Measurements in the Earth's vicinity give a range of 9 to 11
million electrons per cubic metre (mostly thermal secondaries
generated by ionization of solar gases). Juergens writes: "Thus
it would appear that, if but one in every 3,000 electrons near
the Earth turned out to be a current carrier moving at almost the
speed of light toward the Sun, the power delivered would be
enough to keep the Sun 'burning' at its present rate. This seems
a rather subtle stream but it would suffice to power the Sun."
Why haven't we seen these relativistic electrons? Juergens says:
"Detection may be made difficult ... by the fact that such fast
electrons quickly charge up the detecting instruments to the
point where they repel electron currents. Probes of presently
feasible proportions may be unable to carry apparatus sufficient
to maintain suitable potentials on electron detecting devices
...".

I mentioned that the light from the Sun does not come from a
positive column effect. It comes from the bright granules that
form the photosphere. They are an anode phenomenon occurring when
the anode is small in relation to the discharge current.

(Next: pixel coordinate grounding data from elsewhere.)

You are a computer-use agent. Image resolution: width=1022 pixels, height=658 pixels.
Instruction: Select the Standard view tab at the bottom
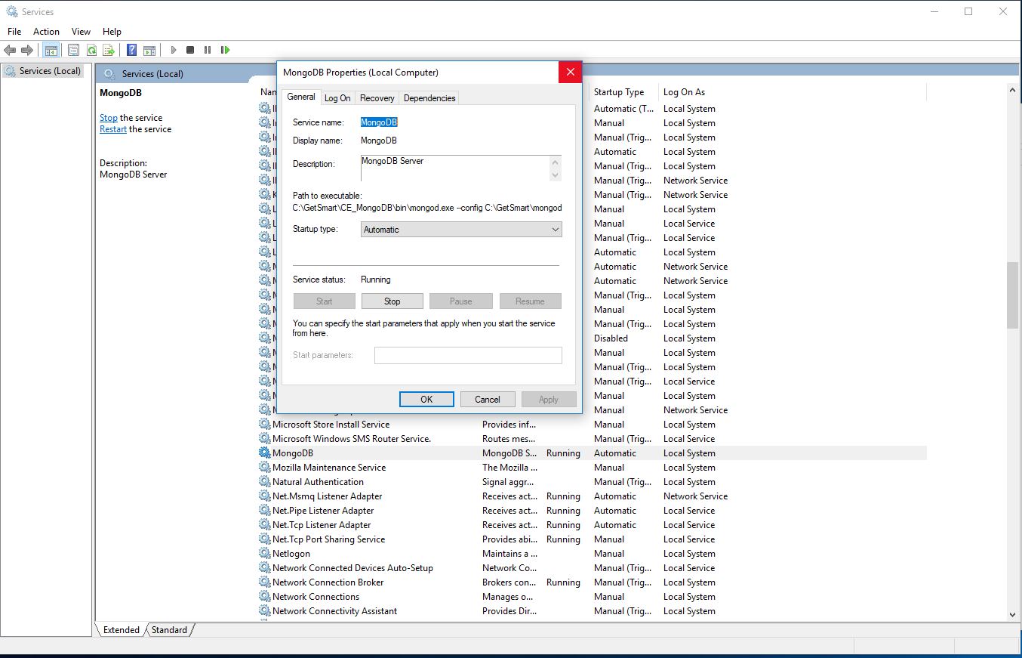[169, 630]
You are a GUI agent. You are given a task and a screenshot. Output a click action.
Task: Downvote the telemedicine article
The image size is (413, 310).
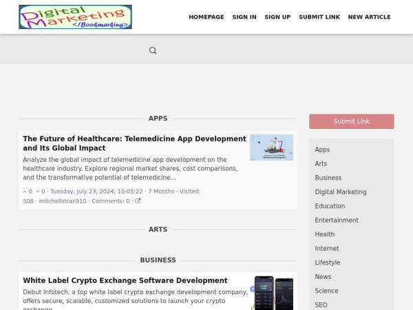pos(39,192)
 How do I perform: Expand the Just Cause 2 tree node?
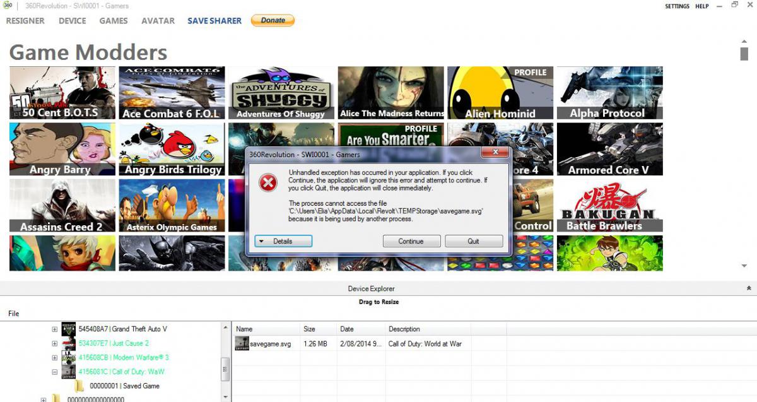tap(55, 343)
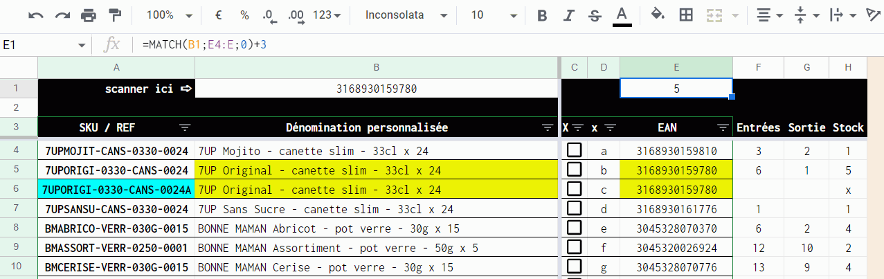
Task: Format as percent with % button
Action: 244,15
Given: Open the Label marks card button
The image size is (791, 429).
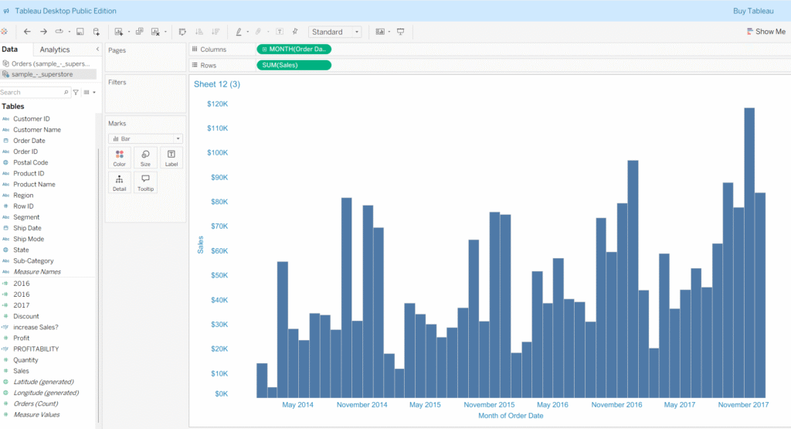Looking at the screenshot, I should coord(171,158).
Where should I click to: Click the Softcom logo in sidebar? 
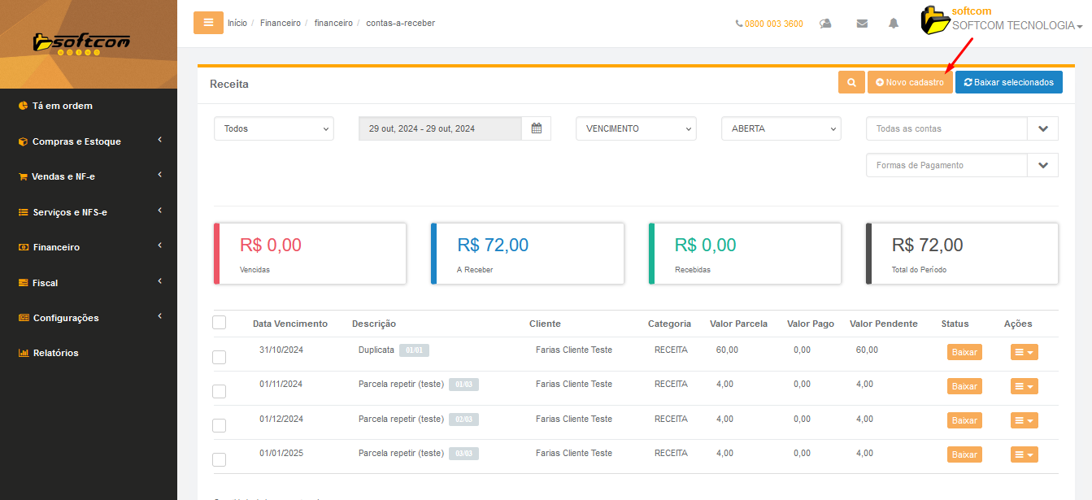coord(81,43)
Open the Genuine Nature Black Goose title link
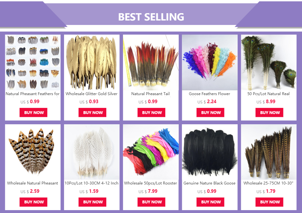This screenshot has width=302, height=213. (x=209, y=183)
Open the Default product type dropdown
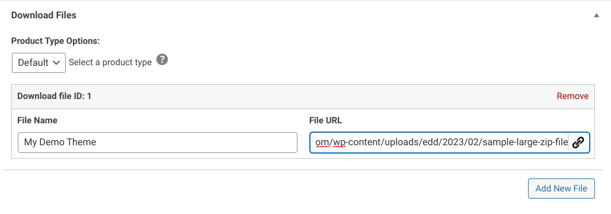 click(x=39, y=62)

As
Cobine writes in section 8.12 Anode Phenomena: "The presence of
impurities and the evolution of gas may cause local points of
high activity which appear as luminous regions." Stars are well
constructed to provide gas to the anode discharge. In fact, the
chromosphere of the Sun exhibits the same sheath of negative
hydrogen ions observed in Earth-based anodes fed with the gas. So
the bright granulations are the result of cool neutral gas from
below the photosphere (at the temperature seen in the umbrae of
sunspots) being injected into the anode glow region, or
chromosphere of the Sun by solar lightning, which magnetically
compresses and heats the gas to incandescence, ionizes some of it
and accelerates it vertically - giving a superficial appearance
of convection. It is actually a means to provide more electrons
to carry the current load at the anode. The relatively quiet,
orderly behaviour of the photospheric granulations as they grow,
fade, split and combine is characteristic of anode "tufting" but
has no sensible explanation in terms of convection.

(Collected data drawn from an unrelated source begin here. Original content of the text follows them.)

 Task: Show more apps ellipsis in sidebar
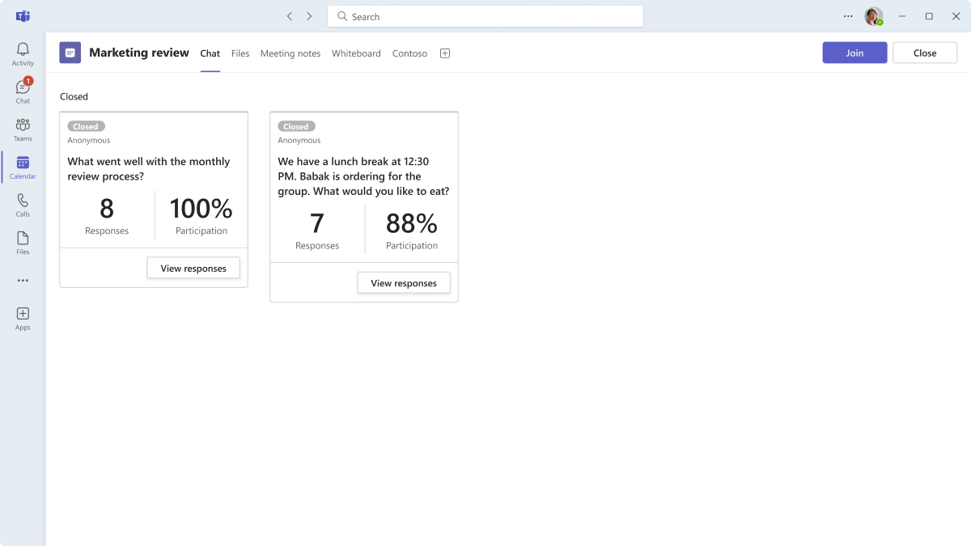(x=23, y=281)
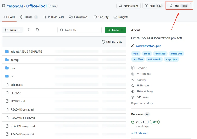The width and height of the screenshot is (197, 139).
Task: Click the commits history clock icon
Action: [103, 42]
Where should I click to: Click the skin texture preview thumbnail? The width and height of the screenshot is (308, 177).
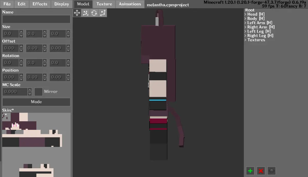(36, 144)
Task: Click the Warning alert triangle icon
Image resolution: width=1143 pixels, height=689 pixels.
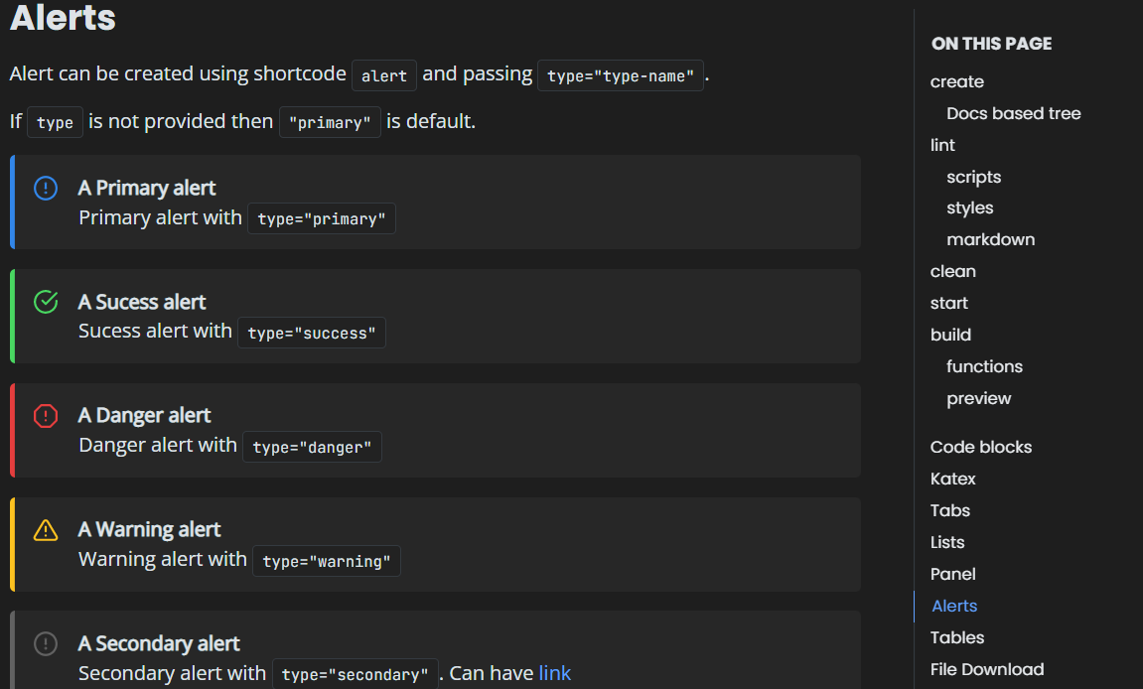Action: coord(46,530)
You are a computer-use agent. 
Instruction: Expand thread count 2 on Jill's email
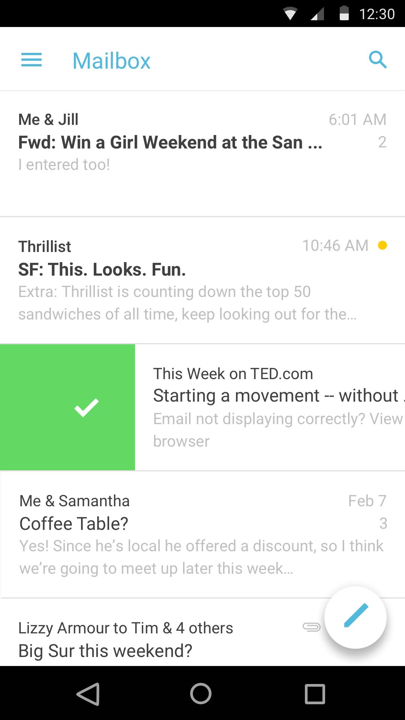pyautogui.click(x=382, y=142)
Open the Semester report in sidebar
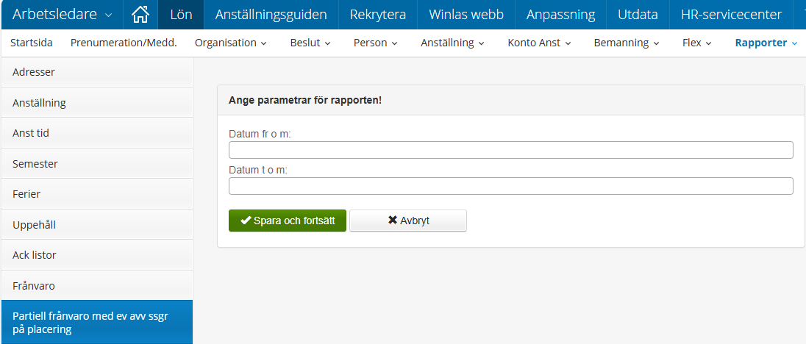 [96, 164]
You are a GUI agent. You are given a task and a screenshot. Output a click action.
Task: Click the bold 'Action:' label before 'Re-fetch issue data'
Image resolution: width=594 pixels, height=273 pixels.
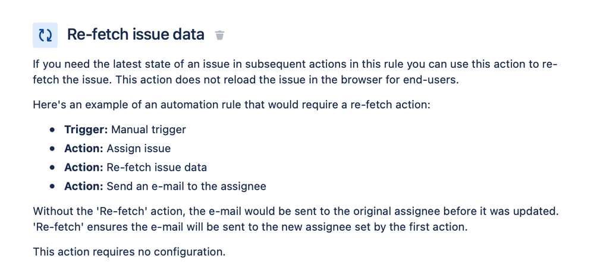click(x=84, y=168)
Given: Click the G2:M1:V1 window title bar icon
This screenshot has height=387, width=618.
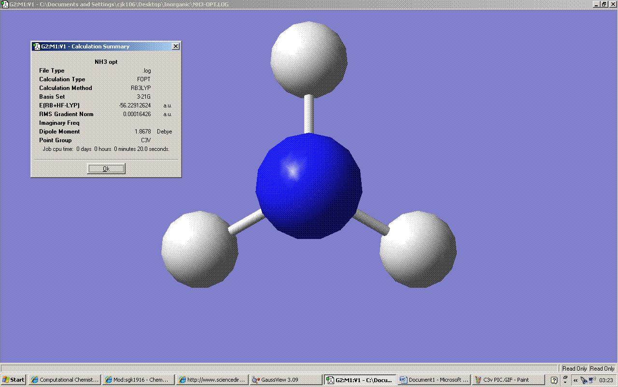Looking at the screenshot, I should (5, 4).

Because anode tufting occurs above the true anode surface we do
not know the actual size of the Sun. It explains why the
photosphere is almost perfectly spherical despite the Sun's
rotation (sometimes it is actually prolate!) - its shape is
constrained by electrical forces far more powerful than
centrifugal rotation effects. It provides an answer to how the
diameter of the Sun can change over short intervals of time in
response to changes in its electrical environment. Also, if the
Sun's differential rotation is driven electrically from outside,
it explains how that rotation rate can vary quite markedly and
why sunspots seem to plough through the photosphere as if they
were evidence of invisible magnetic stirrers, dipping into the
Sun.

Juergens felt that the solar wind is an electric wind created by
collisions of ions accelerated in the chromospheric plasma
sheath, with neutral hydrogen. The chromosphere is where we have
the lowest "temperature" and most rapid heating found on the Sun.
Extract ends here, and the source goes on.